Excerpted passage>
==*==

Team:UAM Poznan/Collaborations

UAM_Poznan Team



LMU-TUM Munich

‘We know surveys are not your favourite thing to do, but we have a few reasons why you should take ours!’. We completely agree with this opinion- people don’t like taking surveys... We had that feeling when we were conducting our survey about GMO- it was hard to convince people to write answers longer than one word. That’s why we were not wondering much whether or not to fill team’s LMU-TUM Munich questionnaire. We know how time consuming good survey preparation can be, not to even mention data analysis! So fully understanding what kind of task it is, we filled their survey entitled ‘Enabling Factors in Biotech’ with pleasure.
The survey contained many inspiring questions, which really allowed us to look at our project from a different point of view. Despite the fact that our group didn’t write business plan during iGEM project, now when we see our promising results, we are starting to think about business founding. The survey focused our attention on very important issues, it visualized us that if we want to start our own business we should assess e.g. marketability of our project, define the size of the market and market competition. Thanks for this Hallie! We hope that our answers and whole obtained data will really help to promote the success of iGEM participants among scientific community.

This team completed LMU-TUM_Munich's survey on Entrepreneurship in the iGEM community.

==*==

Records excerpted from a collection
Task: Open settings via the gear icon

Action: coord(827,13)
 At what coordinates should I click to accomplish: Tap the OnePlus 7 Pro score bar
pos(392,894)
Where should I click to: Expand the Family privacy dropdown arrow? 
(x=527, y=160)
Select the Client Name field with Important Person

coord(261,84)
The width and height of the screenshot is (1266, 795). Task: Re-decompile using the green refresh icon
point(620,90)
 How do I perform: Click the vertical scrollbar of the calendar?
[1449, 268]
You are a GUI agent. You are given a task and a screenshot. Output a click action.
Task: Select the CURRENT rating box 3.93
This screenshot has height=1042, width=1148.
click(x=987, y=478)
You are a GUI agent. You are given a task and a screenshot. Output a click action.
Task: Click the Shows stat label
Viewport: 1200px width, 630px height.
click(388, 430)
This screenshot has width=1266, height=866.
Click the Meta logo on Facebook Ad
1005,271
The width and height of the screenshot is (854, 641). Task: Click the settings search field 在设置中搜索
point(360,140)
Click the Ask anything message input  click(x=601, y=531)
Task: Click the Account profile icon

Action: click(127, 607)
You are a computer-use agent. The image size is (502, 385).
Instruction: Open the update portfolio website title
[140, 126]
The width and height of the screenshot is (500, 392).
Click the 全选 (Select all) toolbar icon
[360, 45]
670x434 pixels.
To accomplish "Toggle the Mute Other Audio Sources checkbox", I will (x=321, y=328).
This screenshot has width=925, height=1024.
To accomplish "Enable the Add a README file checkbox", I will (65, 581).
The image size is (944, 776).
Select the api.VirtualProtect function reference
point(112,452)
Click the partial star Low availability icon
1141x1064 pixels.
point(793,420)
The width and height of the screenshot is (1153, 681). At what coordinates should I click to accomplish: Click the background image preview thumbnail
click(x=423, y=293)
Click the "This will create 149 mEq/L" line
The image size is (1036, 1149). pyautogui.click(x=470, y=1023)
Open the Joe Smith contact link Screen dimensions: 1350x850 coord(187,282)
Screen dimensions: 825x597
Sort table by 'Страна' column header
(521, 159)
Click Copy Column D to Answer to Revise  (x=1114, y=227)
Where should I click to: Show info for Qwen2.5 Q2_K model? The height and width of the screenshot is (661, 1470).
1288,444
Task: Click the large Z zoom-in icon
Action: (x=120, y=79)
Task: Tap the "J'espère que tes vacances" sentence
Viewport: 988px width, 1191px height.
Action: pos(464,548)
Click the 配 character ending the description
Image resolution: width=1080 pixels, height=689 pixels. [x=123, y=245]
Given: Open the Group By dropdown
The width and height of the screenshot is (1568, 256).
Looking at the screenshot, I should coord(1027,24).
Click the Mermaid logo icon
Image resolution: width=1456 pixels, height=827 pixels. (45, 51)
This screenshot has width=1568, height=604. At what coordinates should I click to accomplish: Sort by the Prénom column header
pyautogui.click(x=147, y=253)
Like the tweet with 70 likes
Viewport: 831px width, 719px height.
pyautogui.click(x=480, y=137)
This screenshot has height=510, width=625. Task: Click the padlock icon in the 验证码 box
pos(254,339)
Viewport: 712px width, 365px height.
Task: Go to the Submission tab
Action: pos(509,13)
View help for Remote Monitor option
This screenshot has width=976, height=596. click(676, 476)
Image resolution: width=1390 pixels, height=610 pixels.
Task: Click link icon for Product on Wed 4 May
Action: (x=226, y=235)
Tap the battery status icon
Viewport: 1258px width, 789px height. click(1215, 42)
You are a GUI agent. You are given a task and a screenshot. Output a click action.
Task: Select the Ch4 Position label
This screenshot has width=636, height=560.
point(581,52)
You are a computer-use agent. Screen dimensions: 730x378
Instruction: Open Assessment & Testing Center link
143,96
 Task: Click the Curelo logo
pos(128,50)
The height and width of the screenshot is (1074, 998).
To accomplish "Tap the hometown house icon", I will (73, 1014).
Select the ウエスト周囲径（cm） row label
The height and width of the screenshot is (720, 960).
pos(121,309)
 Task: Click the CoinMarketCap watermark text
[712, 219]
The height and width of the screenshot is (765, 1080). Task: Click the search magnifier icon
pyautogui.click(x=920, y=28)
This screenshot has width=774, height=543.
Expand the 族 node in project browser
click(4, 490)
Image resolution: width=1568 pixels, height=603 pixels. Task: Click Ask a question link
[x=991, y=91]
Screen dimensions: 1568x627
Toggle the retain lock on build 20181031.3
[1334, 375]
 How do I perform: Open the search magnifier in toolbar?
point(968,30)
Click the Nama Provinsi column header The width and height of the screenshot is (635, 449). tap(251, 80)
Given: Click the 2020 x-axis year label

==*==

The task>
Using the UAM Poznan collaborations page, answer these questions:
1. What topic did the UAM Poznan team's own survey cover?
2. Who is thanked by name for the survey?
3. According to the final line, what subject did LMU-TUM Munich's survey address?

Answer below>
1. GMO
2. Hallie
3. Entrepreneurship in the iGEM community